[Assigned task]
Images aside, return all the entries exactly.
(Exercise data Opens)
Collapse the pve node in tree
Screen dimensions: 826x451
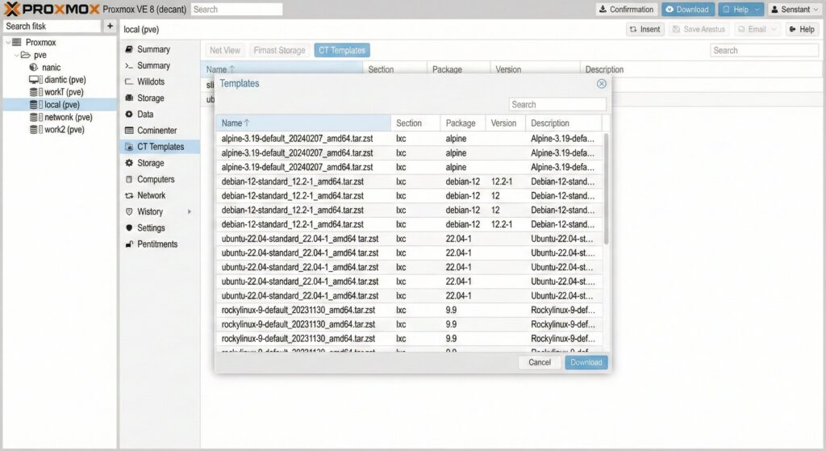[15, 56]
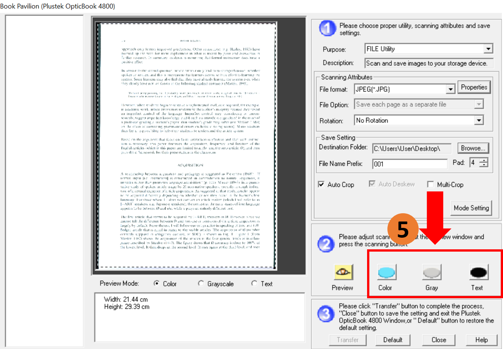503x349 pixels.
Task: Open file format Properties
Action: coord(474,87)
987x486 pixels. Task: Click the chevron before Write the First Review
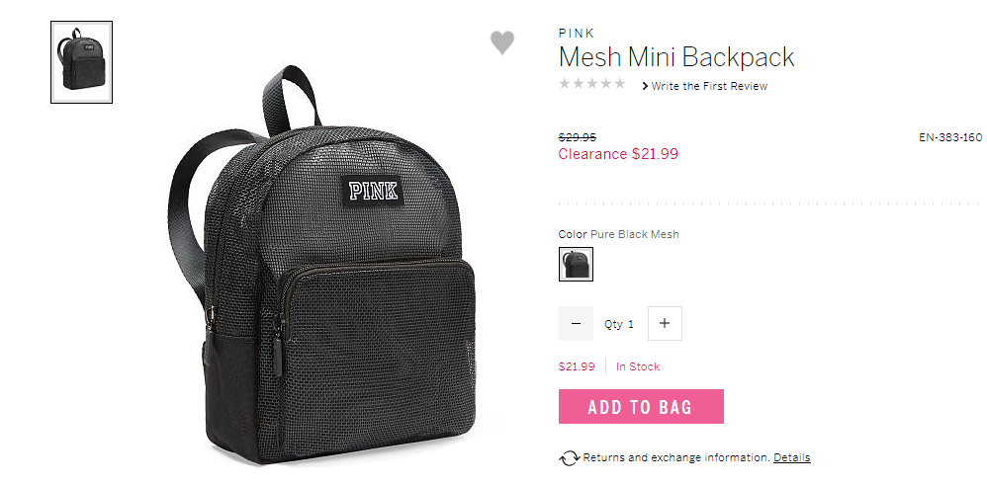point(645,86)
(Exercise data Closes)
[Output for this exercise]
Collapse the pve node in tree
Screen dimensions: 826x451
[15, 56]
503x349 pixels.
Task: Open file format Properties
Action: coord(474,87)
987x486 pixels. Task: Click the chevron before Write the First Review
point(645,86)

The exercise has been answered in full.